▸ What you will do
Rewrite the entries below as a numbered list, one line per item, omitting blank lines. Leave the pictures out.

───── Given data ─────

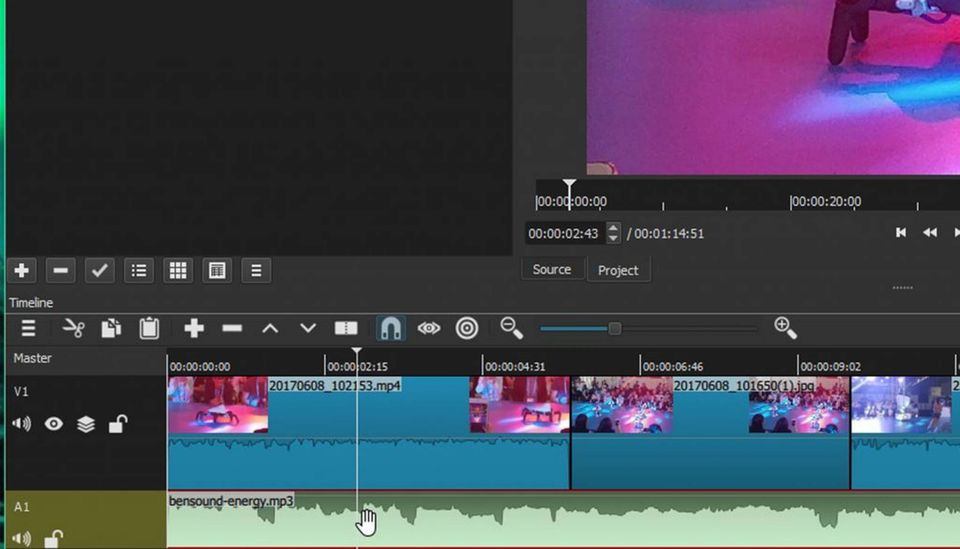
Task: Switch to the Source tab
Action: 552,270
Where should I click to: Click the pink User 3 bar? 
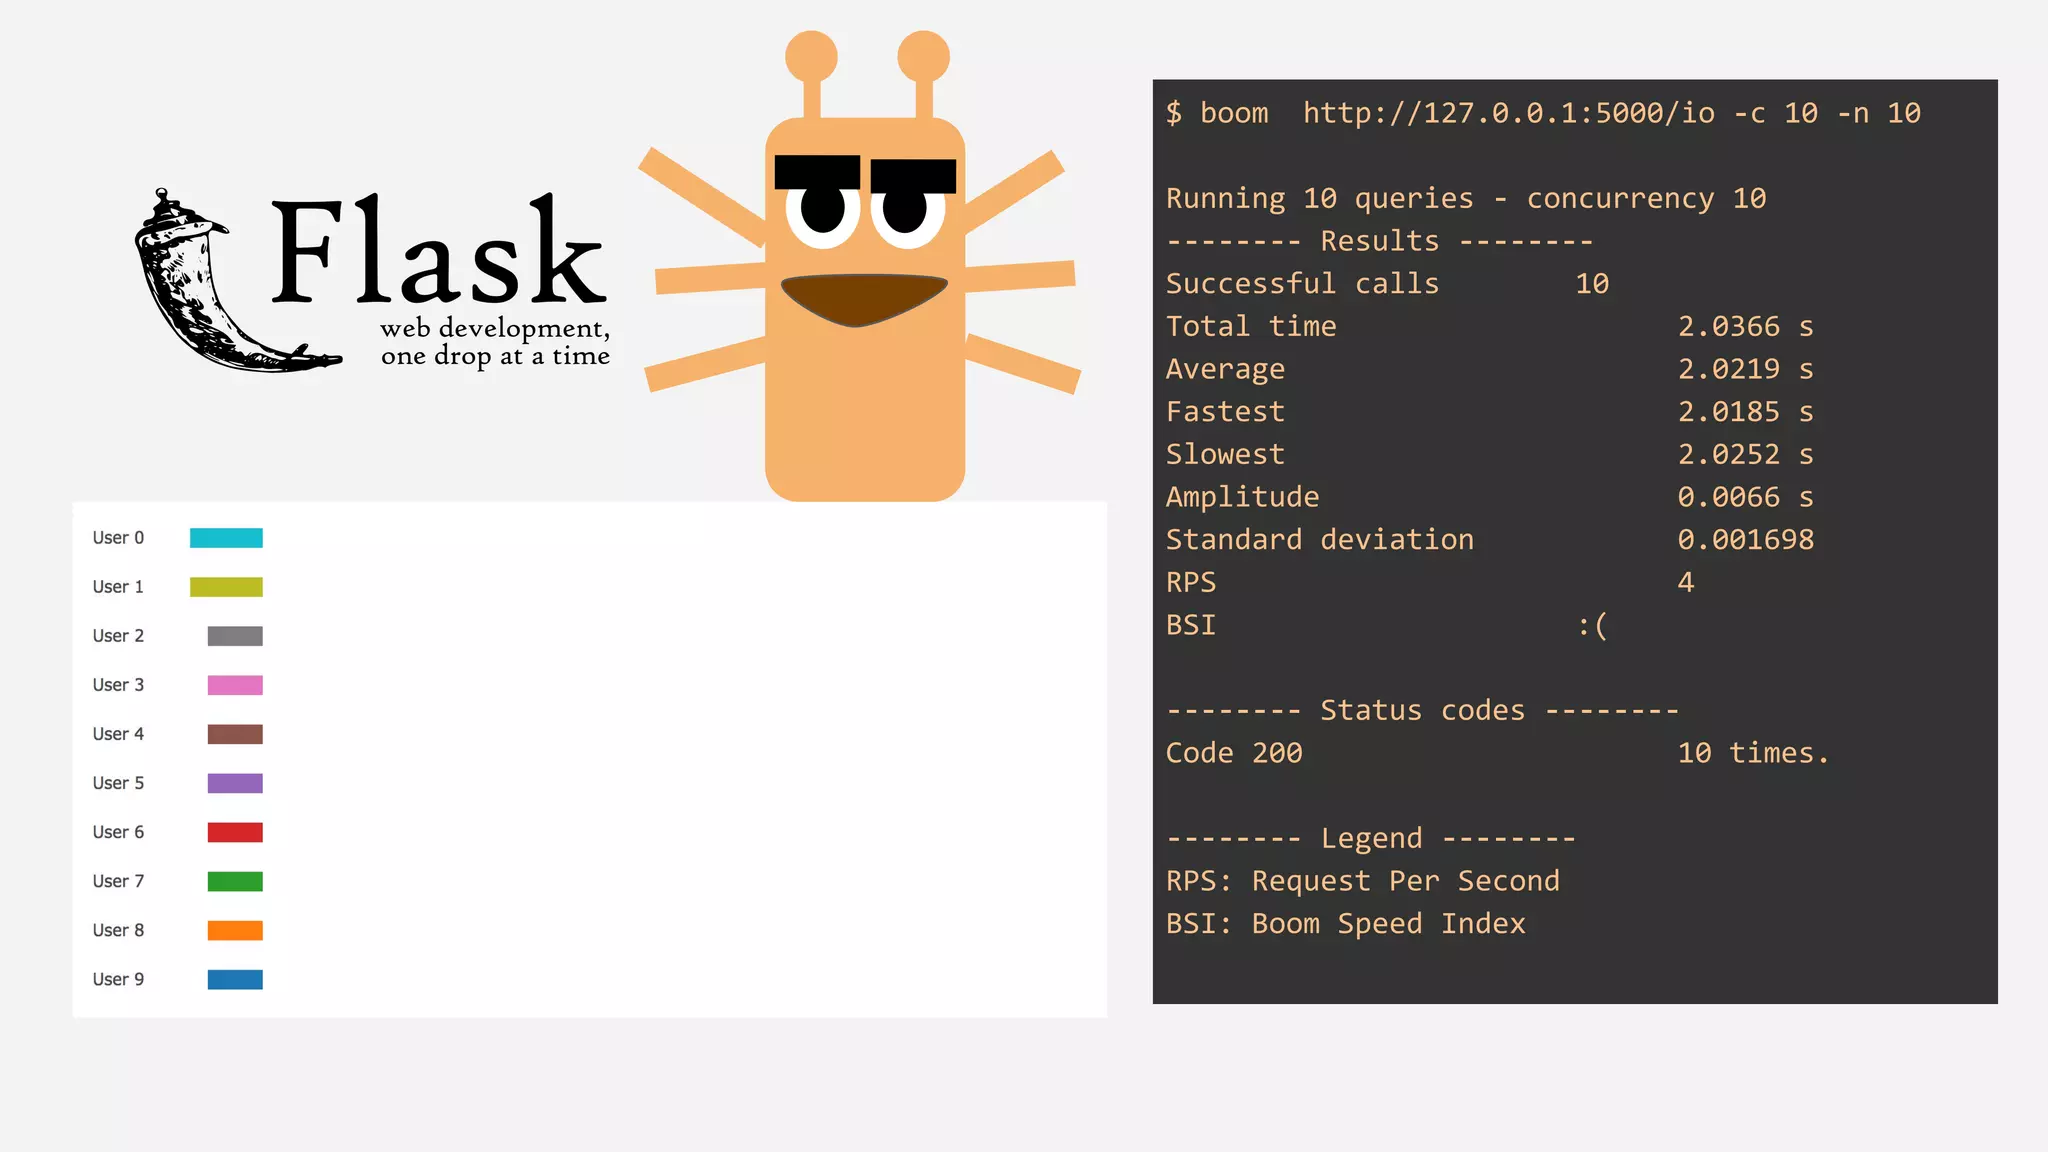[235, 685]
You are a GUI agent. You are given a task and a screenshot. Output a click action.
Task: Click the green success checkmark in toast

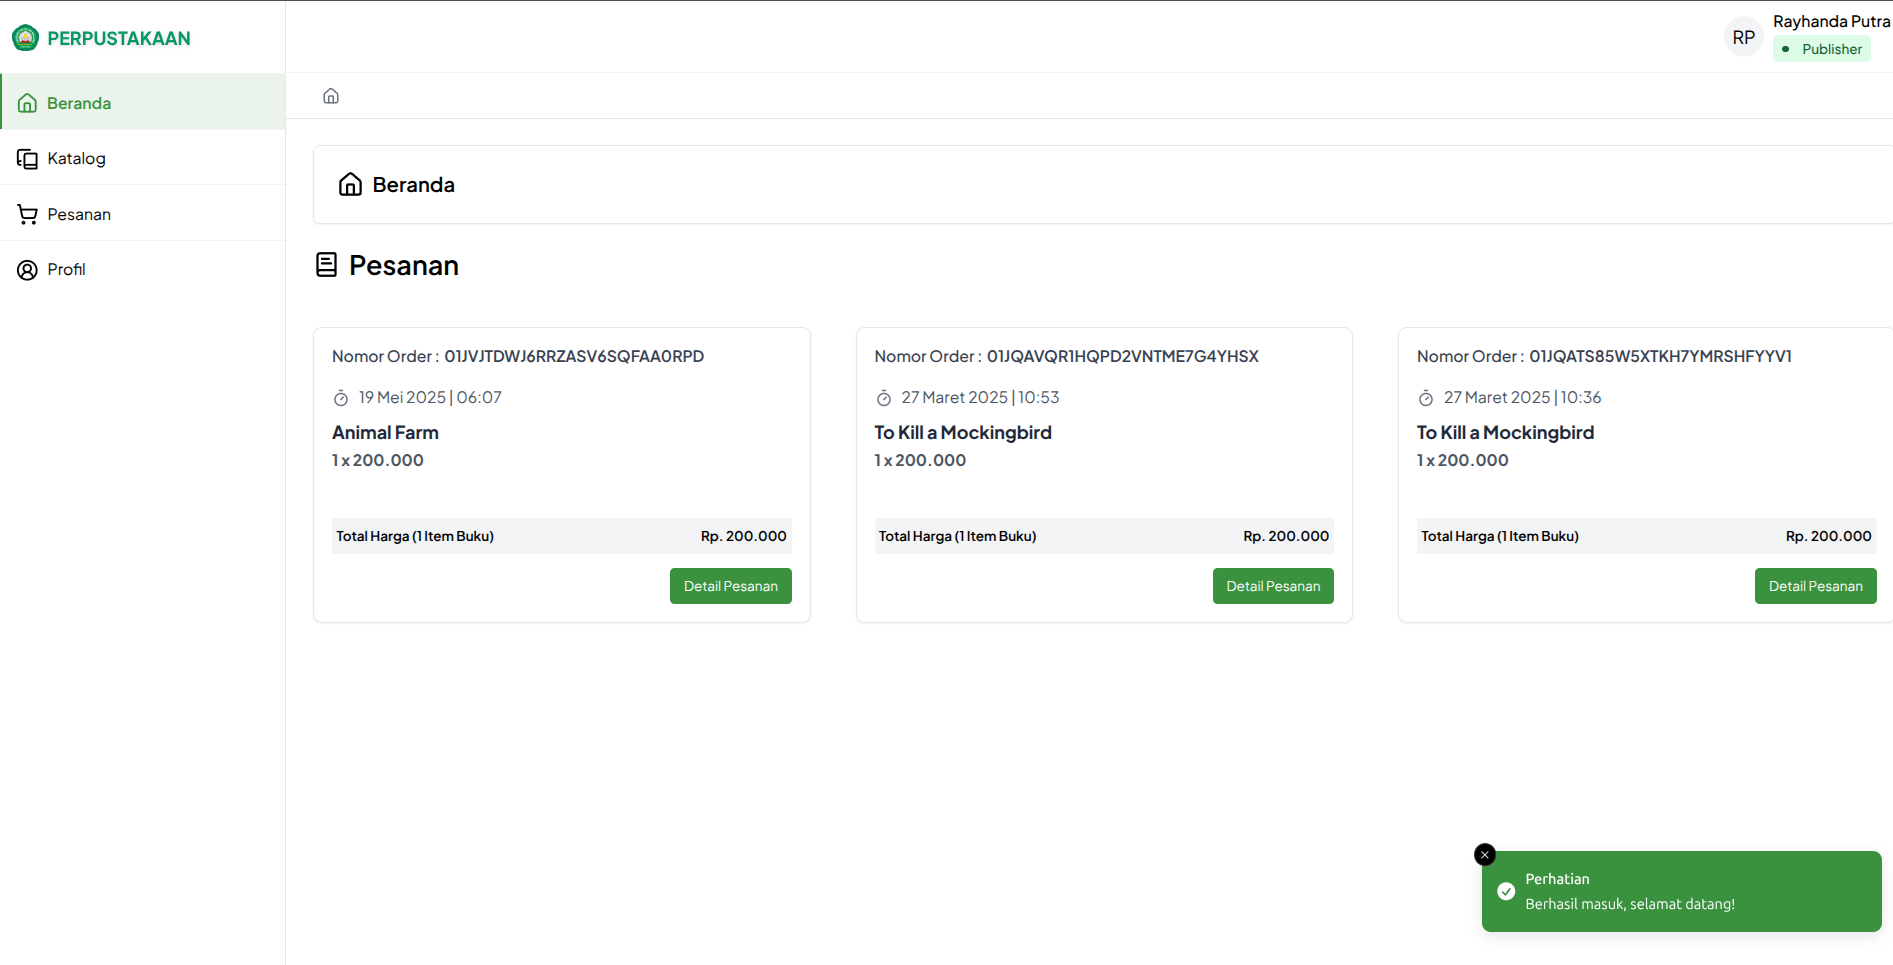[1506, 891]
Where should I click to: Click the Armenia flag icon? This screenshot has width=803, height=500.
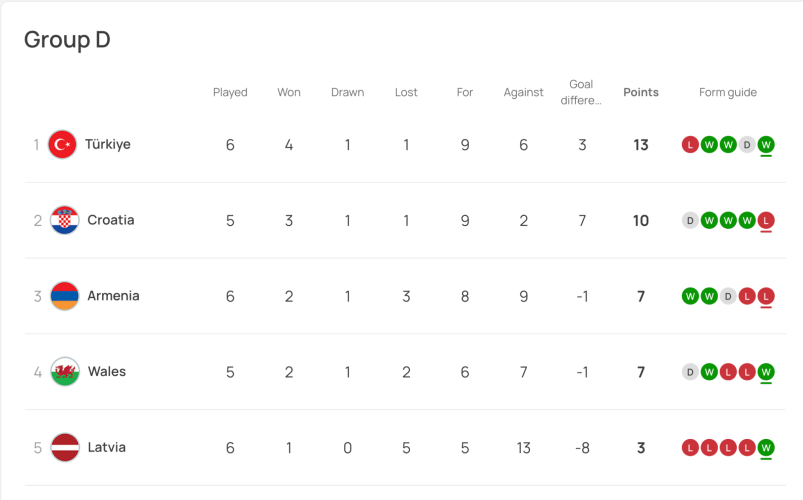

─────

▸ Final answer
1. Task: Switch to the Source tab
2. Action: 552,270
3. Where should I click to: Click the pink User 3 bar? 
4. [235, 685]
5. You are a GUI agent. You are given a task and a screenshot. Output a click action.
6. Task: Click the green success checkmark in toast
7. [1506, 891]
8. Where should I click to: Click the Armenia flag icon? This screenshot has width=803, height=500.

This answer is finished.